--- START ---

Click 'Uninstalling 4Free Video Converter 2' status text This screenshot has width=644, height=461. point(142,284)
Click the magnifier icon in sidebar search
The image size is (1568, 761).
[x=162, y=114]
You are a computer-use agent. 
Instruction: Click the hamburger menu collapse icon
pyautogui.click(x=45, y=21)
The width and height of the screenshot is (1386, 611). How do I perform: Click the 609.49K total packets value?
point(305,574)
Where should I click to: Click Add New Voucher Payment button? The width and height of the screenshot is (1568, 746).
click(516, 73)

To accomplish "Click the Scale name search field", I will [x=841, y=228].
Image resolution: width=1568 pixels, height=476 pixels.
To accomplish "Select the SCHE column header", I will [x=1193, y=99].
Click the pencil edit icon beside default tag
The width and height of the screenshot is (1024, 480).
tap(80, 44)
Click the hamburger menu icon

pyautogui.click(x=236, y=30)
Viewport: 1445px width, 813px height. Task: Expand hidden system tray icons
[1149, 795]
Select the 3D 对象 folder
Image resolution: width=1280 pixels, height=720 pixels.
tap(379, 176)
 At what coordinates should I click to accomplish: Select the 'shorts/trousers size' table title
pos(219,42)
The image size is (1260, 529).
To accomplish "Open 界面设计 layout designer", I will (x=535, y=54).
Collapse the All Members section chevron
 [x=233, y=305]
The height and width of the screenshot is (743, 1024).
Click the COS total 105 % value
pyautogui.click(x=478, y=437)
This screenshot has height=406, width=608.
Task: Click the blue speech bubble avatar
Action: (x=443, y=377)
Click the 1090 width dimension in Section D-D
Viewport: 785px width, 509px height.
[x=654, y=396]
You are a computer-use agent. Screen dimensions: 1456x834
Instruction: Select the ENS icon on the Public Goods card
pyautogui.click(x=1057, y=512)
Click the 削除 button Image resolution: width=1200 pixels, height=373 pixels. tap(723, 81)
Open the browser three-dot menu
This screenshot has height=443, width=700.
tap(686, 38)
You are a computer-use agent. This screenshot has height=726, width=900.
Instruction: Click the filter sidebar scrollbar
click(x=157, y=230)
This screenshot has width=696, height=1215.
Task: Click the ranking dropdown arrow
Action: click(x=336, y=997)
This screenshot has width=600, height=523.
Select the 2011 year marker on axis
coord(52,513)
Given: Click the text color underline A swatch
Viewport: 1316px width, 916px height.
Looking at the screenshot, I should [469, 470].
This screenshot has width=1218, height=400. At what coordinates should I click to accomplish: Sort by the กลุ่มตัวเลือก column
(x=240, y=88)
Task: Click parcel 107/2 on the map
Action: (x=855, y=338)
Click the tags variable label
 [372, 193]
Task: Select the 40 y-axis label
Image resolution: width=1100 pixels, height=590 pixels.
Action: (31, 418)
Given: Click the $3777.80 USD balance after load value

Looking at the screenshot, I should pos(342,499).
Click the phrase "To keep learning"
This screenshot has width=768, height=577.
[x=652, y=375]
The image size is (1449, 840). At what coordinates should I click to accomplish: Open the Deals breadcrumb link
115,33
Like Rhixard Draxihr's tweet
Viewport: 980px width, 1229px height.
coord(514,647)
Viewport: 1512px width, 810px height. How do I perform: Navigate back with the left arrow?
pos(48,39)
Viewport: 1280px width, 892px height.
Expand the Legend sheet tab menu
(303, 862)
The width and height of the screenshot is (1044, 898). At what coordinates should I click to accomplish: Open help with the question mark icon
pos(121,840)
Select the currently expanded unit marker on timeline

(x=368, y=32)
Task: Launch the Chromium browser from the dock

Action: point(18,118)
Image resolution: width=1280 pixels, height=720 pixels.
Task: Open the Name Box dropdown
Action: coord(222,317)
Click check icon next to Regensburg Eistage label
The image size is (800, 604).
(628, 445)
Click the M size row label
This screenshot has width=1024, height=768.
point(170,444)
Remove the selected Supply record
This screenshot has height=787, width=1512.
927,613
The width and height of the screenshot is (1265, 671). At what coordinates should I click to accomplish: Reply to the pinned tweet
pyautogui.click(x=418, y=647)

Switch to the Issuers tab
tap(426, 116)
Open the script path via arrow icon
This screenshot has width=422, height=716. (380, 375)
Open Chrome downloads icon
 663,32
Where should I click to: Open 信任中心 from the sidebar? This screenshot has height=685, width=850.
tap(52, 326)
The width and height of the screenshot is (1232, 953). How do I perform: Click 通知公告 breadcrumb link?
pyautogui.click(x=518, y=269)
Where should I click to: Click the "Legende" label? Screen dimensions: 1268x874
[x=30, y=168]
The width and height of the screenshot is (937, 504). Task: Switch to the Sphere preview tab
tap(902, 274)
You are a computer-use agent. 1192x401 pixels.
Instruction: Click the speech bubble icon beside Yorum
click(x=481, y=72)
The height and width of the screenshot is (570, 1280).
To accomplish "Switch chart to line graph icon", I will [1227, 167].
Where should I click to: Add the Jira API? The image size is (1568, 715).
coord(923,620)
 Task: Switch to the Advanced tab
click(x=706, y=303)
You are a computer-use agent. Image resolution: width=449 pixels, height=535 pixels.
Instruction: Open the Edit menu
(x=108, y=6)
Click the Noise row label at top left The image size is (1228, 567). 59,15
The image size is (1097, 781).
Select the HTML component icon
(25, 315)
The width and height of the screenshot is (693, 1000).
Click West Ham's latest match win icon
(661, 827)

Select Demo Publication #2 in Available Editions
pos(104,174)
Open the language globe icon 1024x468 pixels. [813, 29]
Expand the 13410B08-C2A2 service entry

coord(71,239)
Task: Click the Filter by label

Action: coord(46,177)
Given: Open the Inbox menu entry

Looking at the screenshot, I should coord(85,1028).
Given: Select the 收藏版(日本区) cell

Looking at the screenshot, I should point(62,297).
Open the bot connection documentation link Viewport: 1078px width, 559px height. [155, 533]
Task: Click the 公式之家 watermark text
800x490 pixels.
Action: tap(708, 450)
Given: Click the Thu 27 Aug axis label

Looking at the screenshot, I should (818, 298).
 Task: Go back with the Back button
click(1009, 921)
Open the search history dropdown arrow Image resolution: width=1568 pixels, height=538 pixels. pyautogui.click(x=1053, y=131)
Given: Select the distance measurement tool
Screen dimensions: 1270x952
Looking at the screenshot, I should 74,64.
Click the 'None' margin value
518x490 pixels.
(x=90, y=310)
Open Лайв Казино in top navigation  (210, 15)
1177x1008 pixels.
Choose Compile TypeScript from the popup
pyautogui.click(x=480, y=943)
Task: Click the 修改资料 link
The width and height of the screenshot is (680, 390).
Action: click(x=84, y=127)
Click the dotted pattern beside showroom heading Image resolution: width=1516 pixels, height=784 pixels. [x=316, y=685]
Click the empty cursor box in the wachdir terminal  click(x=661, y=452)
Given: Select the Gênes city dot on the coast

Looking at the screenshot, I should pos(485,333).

--- END ---

Give a word-for-word restatement of every record.

Click 'Uninstalling 4Free Video Converter 2' status text This screenshot has width=644, height=461. point(142,284)
Click the magnifier icon in sidebar search
The image size is (1568, 761).
[x=162, y=114]
You are a computer-use agent. 
Instruction: Click the hamburger menu collapse icon
pyautogui.click(x=45, y=21)
The width and height of the screenshot is (1386, 611). How do I perform: Click the 609.49K total packets value?
point(305,574)
Where should I click to: Click Add New Voucher Payment button? The width and height of the screenshot is (1568, 746).
click(516, 73)

To accomplish "Click the Scale name search field", I will [x=841, y=228].
Image resolution: width=1568 pixels, height=476 pixels.
To accomplish "Select the SCHE column header", I will [x=1193, y=99].
Click the pencil edit icon beside default tag
The width and height of the screenshot is (1024, 480).
tap(80, 44)
Click the hamburger menu icon

pyautogui.click(x=236, y=30)
Viewport: 1445px width, 813px height. Task: Expand hidden system tray icons
[1149, 795]
Select the 3D 对象 folder
Image resolution: width=1280 pixels, height=720 pixels.
tap(379, 176)
 At what coordinates should I click to accomplish: Select the 'shorts/trousers size' table title
pos(219,42)
The image size is (1260, 529).
To accomplish "Open 界面设计 layout designer", I will (x=535, y=54).
Collapse the All Members section chevron
 [x=233, y=305]
The height and width of the screenshot is (743, 1024).
Click the COS total 105 % value
pyautogui.click(x=478, y=437)
This screenshot has height=406, width=608.
Task: Click the blue speech bubble avatar
Action: (x=443, y=377)
Click the 1090 width dimension in Section D-D
Viewport: 785px width, 509px height.
[x=654, y=396]
You are a computer-use agent. Screen dimensions: 1456x834
Instruction: Select the ENS icon on the Public Goods card
pyautogui.click(x=1057, y=512)
Click the 削除 button Image resolution: width=1200 pixels, height=373 pixels. tap(723, 81)
Open the browser three-dot menu
This screenshot has height=443, width=700.
tap(686, 38)
You are a computer-use agent. This screenshot has height=726, width=900.
Instruction: Click the filter sidebar scrollbar
click(x=157, y=230)
This screenshot has width=696, height=1215.
Task: Click the ranking dropdown arrow
Action: click(x=336, y=997)
This screenshot has width=600, height=523.
Select the 2011 year marker on axis
coord(52,513)
Given: Click the text color underline A swatch
Viewport: 1316px width, 916px height.
Looking at the screenshot, I should [469, 470].
This screenshot has width=1218, height=400. At what coordinates should I click to accomplish: Sort by the กลุ่มตัวเลือก column
(x=240, y=88)
Task: Click parcel 107/2 on the map
Action: (x=855, y=338)
Click the tags variable label
 [372, 193]
Task: Select the 40 y-axis label
Image resolution: width=1100 pixels, height=590 pixels.
Action: (31, 418)
Given: Click the $3777.80 USD balance after load value

Looking at the screenshot, I should pos(342,499).
Click the phrase "To keep learning"
This screenshot has width=768, height=577.
[x=652, y=375]
The image size is (1449, 840). At what coordinates should I click to accomplish: Open the Deals breadcrumb link
115,33
Like Rhixard Draxihr's tweet
Viewport: 980px width, 1229px height.
coord(514,647)
Viewport: 1512px width, 810px height. How do I perform: Navigate back with the left arrow?
pos(48,39)
Viewport: 1280px width, 892px height.
Expand the Legend sheet tab menu
(303, 862)
The width and height of the screenshot is (1044, 898). At what coordinates should I click to accomplish: Open help with the question mark icon
pos(121,840)
Select the currently expanded unit marker on timeline

(x=368, y=32)
Task: Launch the Chromium browser from the dock

Action: point(18,118)
Image resolution: width=1280 pixels, height=720 pixels.
Task: Open the Name Box dropdown
Action: coord(222,317)
Click check icon next to Regensburg Eistage label
The image size is (800, 604).
(628, 445)
Click the M size row label
This screenshot has width=1024, height=768.
point(170,444)
Remove the selected Supply record
This screenshot has height=787, width=1512.
927,613
The width and height of the screenshot is (1265, 671). At what coordinates should I click to accomplish: Reply to the pinned tweet
pyautogui.click(x=418, y=647)

Switch to the Issuers tab
tap(426, 116)
Open the script path via arrow icon
This screenshot has width=422, height=716. (380, 375)
Open Chrome downloads icon
 663,32
Where should I click to: Open 信任中心 from the sidebar? This screenshot has height=685, width=850.
tap(52, 326)
The width and height of the screenshot is (1232, 953). How do I perform: Click 通知公告 breadcrumb link?
pyautogui.click(x=518, y=269)
Where should I click to: Click the "Legende" label? Screen dimensions: 1268x874
[x=30, y=168]
The width and height of the screenshot is (937, 504). Task: Switch to the Sphere preview tab
tap(902, 274)
You are a computer-use agent. 1192x401 pixels.
Instruction: Click the speech bubble icon beside Yorum
click(x=481, y=72)
The height and width of the screenshot is (570, 1280).
To accomplish "Switch chart to line graph icon", I will [1227, 167].
Where should I click to: Add the Jira API? The image size is (1568, 715).
coord(923,620)
 Task: Switch to the Advanced tab
click(x=706, y=303)
You are a computer-use agent. Image resolution: width=449 pixels, height=535 pixels.
Instruction: Open the Edit menu
(x=108, y=6)
Click the Noise row label at top left The image size is (1228, 567). 59,15
The image size is (1097, 781).
Select the HTML component icon
(25, 315)
The width and height of the screenshot is (693, 1000).
Click West Ham's latest match win icon
(661, 827)

Select Demo Publication #2 in Available Editions
pos(104,174)
Open the language globe icon 1024x468 pixels. [813, 29]
Expand the 13410B08-C2A2 service entry

coord(71,239)
Task: Click the Filter by label

Action: coord(46,177)
Given: Open the Inbox menu entry

Looking at the screenshot, I should coord(85,1028).
Given: Select the 收藏版(日本区) cell

Looking at the screenshot, I should point(62,297).
Open the bot connection documentation link Viewport: 1078px width, 559px height. [155, 533]
Task: Click the 公式之家 watermark text
800x490 pixels.
Action: tap(708, 450)
Given: Click the Thu 27 Aug axis label

Looking at the screenshot, I should (818, 298).
 Task: Go back with the Back button
click(1009, 921)
Open the search history dropdown arrow Image resolution: width=1568 pixels, height=538 pixels. pyautogui.click(x=1053, y=131)
Given: Select the distance measurement tool
Screen dimensions: 1270x952
Looking at the screenshot, I should 74,64.
Click the 'None' margin value
518x490 pixels.
(x=90, y=310)
Open Лайв Казино in top navigation  (210, 15)
1177x1008 pixels.
Choose Compile TypeScript from the popup
pyautogui.click(x=480, y=943)
Task: Click the 修改资料 link
The width and height of the screenshot is (680, 390).
Action: click(x=84, y=127)
Click the dotted pattern beside showroom heading Image resolution: width=1516 pixels, height=784 pixels. [x=316, y=685]
Click the empty cursor box in the wachdir terminal  click(x=661, y=452)
Given: Select the Gênes city dot on the coast

Looking at the screenshot, I should pos(485,333).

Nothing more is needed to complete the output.